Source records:

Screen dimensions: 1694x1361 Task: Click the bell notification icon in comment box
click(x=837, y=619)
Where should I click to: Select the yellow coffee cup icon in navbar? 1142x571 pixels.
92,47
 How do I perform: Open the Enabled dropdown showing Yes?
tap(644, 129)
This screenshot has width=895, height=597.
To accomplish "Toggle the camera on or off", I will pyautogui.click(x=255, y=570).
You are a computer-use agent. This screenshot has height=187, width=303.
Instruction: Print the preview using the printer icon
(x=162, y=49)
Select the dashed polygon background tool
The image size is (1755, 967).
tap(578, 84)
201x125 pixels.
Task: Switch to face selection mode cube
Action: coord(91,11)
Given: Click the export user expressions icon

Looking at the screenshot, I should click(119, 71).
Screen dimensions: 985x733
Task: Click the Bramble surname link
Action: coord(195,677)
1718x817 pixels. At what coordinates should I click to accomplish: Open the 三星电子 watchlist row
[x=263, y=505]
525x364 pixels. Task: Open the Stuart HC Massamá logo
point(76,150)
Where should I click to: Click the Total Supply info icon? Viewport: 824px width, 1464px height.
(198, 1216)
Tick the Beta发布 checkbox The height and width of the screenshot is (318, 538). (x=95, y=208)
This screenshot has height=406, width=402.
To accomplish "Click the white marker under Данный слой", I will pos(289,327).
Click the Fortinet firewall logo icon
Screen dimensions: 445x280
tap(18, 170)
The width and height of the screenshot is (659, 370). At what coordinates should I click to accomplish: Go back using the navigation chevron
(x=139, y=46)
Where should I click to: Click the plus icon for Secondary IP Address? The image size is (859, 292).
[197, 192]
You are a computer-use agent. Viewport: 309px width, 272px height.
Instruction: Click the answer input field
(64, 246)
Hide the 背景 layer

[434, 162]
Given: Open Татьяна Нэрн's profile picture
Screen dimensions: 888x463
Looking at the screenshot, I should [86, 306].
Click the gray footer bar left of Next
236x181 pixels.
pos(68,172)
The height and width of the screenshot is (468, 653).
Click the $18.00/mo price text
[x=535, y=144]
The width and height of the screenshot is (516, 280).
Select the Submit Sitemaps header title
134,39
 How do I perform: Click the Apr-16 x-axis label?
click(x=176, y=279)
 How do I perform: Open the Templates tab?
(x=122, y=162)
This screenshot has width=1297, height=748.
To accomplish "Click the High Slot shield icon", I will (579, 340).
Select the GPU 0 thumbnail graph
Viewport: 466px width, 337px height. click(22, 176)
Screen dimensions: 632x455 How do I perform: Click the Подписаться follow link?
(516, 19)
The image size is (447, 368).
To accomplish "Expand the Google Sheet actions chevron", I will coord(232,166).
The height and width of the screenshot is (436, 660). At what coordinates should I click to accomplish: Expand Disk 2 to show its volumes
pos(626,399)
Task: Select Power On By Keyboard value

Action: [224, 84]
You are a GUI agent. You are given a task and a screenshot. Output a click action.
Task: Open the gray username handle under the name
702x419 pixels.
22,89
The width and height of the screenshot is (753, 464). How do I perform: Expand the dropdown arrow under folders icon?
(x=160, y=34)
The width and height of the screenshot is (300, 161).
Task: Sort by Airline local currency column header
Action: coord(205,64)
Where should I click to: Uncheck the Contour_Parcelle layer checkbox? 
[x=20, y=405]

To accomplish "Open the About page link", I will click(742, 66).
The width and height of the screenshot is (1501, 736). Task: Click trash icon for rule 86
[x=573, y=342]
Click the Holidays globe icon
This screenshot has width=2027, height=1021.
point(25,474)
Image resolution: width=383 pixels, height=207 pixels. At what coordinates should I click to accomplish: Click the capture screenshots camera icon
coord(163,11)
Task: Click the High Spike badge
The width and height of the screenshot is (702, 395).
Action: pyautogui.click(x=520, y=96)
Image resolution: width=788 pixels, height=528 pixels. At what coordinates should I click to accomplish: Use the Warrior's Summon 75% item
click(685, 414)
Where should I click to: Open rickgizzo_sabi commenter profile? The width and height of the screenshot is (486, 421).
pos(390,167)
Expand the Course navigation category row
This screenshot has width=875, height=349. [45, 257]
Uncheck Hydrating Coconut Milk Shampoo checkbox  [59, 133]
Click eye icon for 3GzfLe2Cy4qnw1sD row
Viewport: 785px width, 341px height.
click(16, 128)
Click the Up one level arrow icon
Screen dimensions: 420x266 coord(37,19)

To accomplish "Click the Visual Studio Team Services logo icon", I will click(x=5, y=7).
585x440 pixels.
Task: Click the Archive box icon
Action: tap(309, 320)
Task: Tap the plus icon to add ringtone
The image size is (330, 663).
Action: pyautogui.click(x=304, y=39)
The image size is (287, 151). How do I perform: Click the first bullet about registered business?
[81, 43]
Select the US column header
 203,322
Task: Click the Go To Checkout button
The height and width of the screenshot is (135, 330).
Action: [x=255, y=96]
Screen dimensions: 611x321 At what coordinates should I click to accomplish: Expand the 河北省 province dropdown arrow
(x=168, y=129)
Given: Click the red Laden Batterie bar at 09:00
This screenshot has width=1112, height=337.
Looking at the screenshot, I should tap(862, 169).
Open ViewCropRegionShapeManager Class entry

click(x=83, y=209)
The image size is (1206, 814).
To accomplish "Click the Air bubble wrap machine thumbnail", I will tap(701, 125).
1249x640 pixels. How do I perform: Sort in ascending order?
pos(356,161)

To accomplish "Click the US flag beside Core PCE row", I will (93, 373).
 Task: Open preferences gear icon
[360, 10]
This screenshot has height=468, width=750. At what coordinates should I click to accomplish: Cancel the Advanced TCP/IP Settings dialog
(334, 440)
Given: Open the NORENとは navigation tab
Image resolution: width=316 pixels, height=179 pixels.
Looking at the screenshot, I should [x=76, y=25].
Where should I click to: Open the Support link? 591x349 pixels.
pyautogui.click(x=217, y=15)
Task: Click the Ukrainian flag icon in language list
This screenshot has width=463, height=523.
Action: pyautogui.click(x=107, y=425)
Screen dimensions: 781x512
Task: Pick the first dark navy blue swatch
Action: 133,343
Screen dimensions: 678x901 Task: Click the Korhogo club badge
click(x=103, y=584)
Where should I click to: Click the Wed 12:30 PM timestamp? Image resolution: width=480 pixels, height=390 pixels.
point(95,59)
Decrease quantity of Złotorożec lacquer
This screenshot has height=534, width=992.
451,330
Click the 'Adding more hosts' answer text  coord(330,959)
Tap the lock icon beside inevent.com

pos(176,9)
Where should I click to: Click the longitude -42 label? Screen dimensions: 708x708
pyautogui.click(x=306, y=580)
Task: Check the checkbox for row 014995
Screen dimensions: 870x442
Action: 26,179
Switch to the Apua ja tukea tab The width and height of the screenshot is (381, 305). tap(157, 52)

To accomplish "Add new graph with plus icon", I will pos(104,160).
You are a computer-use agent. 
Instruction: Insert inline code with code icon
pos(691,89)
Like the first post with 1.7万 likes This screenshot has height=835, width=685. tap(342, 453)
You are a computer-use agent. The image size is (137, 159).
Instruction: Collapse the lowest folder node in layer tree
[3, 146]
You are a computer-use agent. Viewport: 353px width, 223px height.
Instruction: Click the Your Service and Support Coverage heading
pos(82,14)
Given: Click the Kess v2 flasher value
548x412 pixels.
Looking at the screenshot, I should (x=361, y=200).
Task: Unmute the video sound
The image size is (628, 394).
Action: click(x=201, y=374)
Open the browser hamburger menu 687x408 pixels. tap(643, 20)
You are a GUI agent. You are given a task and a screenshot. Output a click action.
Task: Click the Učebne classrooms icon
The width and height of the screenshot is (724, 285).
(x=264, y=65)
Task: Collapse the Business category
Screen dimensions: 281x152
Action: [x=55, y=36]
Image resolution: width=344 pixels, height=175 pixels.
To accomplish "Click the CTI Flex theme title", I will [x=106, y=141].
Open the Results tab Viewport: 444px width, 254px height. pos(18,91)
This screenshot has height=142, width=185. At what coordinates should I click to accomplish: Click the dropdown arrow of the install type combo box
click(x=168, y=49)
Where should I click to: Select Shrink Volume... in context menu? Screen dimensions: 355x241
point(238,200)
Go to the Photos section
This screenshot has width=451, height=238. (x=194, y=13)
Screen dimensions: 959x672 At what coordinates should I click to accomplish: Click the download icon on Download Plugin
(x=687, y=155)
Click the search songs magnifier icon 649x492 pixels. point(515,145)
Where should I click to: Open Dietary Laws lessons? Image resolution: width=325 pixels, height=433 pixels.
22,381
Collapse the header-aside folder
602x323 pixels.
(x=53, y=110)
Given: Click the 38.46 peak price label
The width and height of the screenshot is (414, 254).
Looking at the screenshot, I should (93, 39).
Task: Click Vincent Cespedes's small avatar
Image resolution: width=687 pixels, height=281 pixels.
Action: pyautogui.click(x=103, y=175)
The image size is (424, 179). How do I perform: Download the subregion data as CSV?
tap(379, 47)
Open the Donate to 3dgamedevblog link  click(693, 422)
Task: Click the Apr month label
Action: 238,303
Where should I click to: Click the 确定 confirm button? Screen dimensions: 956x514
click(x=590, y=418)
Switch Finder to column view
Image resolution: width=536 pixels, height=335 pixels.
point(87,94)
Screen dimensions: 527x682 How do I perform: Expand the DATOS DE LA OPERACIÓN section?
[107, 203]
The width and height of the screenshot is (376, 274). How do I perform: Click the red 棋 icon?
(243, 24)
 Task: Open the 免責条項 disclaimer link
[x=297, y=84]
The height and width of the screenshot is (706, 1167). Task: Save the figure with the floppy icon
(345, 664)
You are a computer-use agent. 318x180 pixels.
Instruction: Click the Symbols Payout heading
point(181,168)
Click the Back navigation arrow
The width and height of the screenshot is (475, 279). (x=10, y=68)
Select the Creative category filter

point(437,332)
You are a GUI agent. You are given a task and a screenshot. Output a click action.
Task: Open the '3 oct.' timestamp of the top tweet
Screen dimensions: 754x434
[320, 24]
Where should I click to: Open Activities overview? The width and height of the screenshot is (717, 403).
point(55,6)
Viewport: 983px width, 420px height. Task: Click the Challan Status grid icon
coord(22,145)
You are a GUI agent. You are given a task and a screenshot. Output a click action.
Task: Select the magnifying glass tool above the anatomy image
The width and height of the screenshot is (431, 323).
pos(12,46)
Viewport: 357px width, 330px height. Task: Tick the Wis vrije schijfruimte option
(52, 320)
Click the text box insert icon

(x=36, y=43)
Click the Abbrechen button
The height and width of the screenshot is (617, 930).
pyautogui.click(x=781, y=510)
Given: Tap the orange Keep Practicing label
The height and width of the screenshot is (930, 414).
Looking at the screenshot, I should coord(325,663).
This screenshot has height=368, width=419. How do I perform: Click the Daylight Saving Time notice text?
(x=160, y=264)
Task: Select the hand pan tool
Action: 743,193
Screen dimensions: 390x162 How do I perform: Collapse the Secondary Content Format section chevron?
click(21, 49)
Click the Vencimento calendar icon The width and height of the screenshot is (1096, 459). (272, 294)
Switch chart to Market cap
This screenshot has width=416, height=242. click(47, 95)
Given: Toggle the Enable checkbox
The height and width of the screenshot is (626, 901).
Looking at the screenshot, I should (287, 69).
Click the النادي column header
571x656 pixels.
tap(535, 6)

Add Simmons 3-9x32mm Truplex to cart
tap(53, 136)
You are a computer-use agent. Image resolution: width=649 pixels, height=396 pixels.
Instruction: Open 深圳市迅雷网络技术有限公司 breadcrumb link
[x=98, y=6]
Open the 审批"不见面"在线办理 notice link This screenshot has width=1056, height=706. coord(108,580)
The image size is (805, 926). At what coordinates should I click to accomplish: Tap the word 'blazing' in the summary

WHAT THE EXERCISE ASKS:
What you return must be the lines above that run from the line with "The height and width of the screenshot is (617, 930)." to the line with "Given: Toggle the Enable checkbox", inclusive, each copied exactly.

ANSWER TO THIS EXERCISE:
The height and width of the screenshot is (617, 930).
pyautogui.click(x=781, y=510)
Given: Tap the orange Keep Practicing label
The height and width of the screenshot is (930, 414).
Looking at the screenshot, I should coord(325,663).
This screenshot has height=368, width=419. How do I perform: Click the Daylight Saving Time notice text?
(x=160, y=264)
Task: Select the hand pan tool
Action: 743,193
Screen dimensions: 390x162 How do I perform: Collapse the Secondary Content Format section chevron?
click(21, 49)
Click the Vencimento calendar icon The width and height of the screenshot is (1096, 459). (272, 294)
Switch chart to Market cap
This screenshot has width=416, height=242. click(47, 95)
Given: Toggle the Enable checkbox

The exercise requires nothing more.